Love is a funny thing.
I was thinking about it a lot yesterday, what with it being Valentine's Day and all. The husband and I didn't do anything. It was the first time ever that he has had the day and evening off work since it's one of the busiest days of the year for pubs and restaurants, so naturally a few people assumed we would do something 'special'. With a toddler in tow, I'm not quite sure what we were meant to do but never mind. We had a nice relaxing day with H, the husband cooked both lunch and dinner but we didn't go all out so to speak. Risotto for lunch, chicken roast for dinner.

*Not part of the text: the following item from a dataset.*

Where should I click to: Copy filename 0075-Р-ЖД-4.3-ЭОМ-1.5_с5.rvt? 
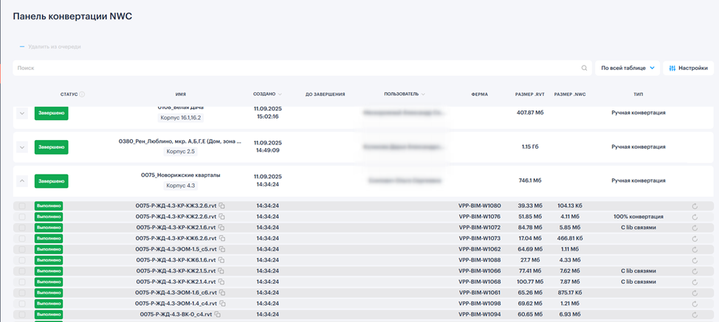pos(221,249)
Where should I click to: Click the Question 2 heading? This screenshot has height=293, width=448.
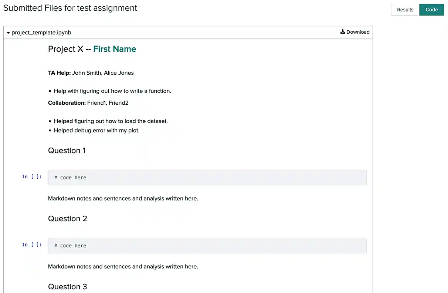(68, 219)
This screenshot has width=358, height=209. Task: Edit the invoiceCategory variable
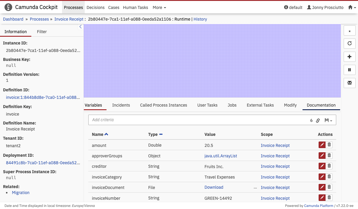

Love comes in so many different forms doesn't it? My love for the husband seems to change. I hope that's normal. Some times I feel like like we've gone back to the beginning. Totally and utterly head over heels IN love. Other times, whilst I still care very deeply for him, I feel like I only love him as the father of my child, or that we are living like flat mates, albeit ones who share a bed. I think it's normal as there have been times he has said the same to me.
Before H, if someone had asked, I would have laid my life down for the husband. I know now that I wouldn't, couldn't, because I have other responsibilities. Yet I also know that most of the time, the husband would lay his life down for me. Does that mean I am no longer in love with him? Or that I love him less than he loves me? I don't think it does, at least I hope not.
I love my family. My sisters, my brother, my aunt and uncle, cousins, grandparents. My late Mum. My Dad. I love each of those in a different way. It's not the all consuming love that I felt when I first fell in love with the husband but it's definitely love nonetheless.
I vividly remember a conversation with a friend about a year before I fell pregnant. The husband and I were approaching our second wedding anniversary and she asked if we were at the point of wanting to start a family. My response was that I was still very unsure if I wanted children. My reasons? Largely because I couldn't imagine loving anyone more than I loved my husband and parents, or mothers at least, are meant to love their children more than life itself. To me, at the time, that was quite unimaginable. I was also scarred from horror stories of evil children, the ones that appear in the press, namely Thompson and Veneables, both of whom are the same age as me. The thought that my child, my responsibility might, turn out like that, made me feel physically sick and would bring me to tears (and still does if I am honest).
I often over-think things and spent much of my pregnancy worrying that I didn't have enough love for this child I was nurturing, growing inside me. How wrong was I? Some times I get quite scared by the strength of the love I feel for H. The love that makes me think I would do absolutely anything for him, to protect him, to stop him getting hurt, to help him achieve things he wants to, to support him. The love that means I can spend large chunks of time smiling at him, playing with him, sitting quietly and being amazed that I helped to produce this unique little real life human being who is a joy to be around. Sure, we're hitting the "Terrible Twos" (a turn of phrase I am not fond of by the way) but you know what? I still love it.
So love comes in so many different forms. It doesn't mean one is right, one is wrong. Just that it changes. At least that's my take on it.